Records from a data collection

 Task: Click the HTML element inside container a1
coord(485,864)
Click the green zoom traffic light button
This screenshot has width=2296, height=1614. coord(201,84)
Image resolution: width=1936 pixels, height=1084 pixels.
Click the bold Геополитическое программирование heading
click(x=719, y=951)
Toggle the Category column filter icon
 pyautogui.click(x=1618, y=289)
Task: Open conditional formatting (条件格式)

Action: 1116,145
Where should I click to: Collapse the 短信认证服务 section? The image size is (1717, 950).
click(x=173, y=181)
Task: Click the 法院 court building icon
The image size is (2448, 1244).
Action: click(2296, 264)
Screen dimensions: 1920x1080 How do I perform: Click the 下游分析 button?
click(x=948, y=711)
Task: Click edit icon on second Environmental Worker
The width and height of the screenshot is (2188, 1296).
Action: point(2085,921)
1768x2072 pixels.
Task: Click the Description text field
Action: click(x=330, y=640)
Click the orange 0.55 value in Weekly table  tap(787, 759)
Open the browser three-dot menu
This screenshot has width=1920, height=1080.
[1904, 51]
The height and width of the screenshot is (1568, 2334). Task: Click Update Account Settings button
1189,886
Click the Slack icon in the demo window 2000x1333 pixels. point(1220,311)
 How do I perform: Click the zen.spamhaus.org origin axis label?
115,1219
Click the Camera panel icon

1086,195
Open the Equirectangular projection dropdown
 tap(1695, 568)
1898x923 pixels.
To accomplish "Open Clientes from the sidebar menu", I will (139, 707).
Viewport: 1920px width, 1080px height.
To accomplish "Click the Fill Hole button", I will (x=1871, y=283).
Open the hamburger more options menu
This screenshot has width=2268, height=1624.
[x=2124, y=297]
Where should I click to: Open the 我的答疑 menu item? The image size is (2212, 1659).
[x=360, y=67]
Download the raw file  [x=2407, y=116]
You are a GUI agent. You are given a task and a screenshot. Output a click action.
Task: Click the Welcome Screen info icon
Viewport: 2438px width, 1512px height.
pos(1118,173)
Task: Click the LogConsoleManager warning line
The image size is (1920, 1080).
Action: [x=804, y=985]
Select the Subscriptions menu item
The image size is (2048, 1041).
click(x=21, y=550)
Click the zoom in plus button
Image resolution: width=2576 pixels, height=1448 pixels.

WORK REQUIRED: The task requires an exact copy of all the lines above.

ANSWER TO THE EXERCISE:
 Task: Click the HTML element inside container a1
coord(485,864)
Click the green zoom traffic light button
This screenshot has width=2296, height=1614. coord(201,84)
Image resolution: width=1936 pixels, height=1084 pixels.
Click the bold Геополитическое программирование heading
click(x=719, y=951)
Toggle the Category column filter icon
 pyautogui.click(x=1618, y=289)
Task: Open conditional formatting (条件格式)

Action: 1116,145
Where should I click to: Collapse the 短信认证服务 section? The image size is (1717, 950).
click(x=173, y=181)
Task: Click the 法院 court building icon
The image size is (2448, 1244).
Action: click(2296, 264)
Screen dimensions: 1920x1080 How do I perform: Click the 下游分析 button?
click(x=948, y=711)
Task: Click edit icon on second Environmental Worker
The width and height of the screenshot is (2188, 1296).
Action: point(2085,921)
1768x2072 pixels.
Task: Click the Description text field
Action: click(x=330, y=640)
Click the orange 0.55 value in Weekly table  tap(787, 759)
Open the browser three-dot menu
This screenshot has width=1920, height=1080.
[1904, 51]
The height and width of the screenshot is (1568, 2334). Task: Click Update Account Settings button
1189,886
Click the Slack icon in the demo window 2000x1333 pixels. point(1220,311)
 How do I perform: Click the zen.spamhaus.org origin axis label?
115,1219
Click the Camera panel icon

1086,195
Open the Equirectangular projection dropdown
 tap(1695, 568)
1898x923 pixels.
To accomplish "Open Clientes from the sidebar menu", I will (139, 707).
Viewport: 1920px width, 1080px height.
To accomplish "Click the Fill Hole button", I will (x=1871, y=283).
Open the hamburger more options menu
This screenshot has width=2268, height=1624.
[x=2124, y=297]
Where should I click to: Open the 我的答疑 menu item? The image size is (2212, 1659).
[x=360, y=67]
Download the raw file  [x=2407, y=116]
You are a GUI agent. You are given a task and a screenshot. Output a click action.
Task: Click the Welcome Screen info icon
Viewport: 2438px width, 1512px height.
pos(1118,173)
Task: Click the LogConsoleManager warning line
The image size is (1920, 1080).
Action: [x=804, y=985]
Select the Subscriptions menu item
The image size is (2048, 1041).
click(x=21, y=550)
Click the zoom in plus button
Image resolution: width=2576 pixels, height=1448 pixels.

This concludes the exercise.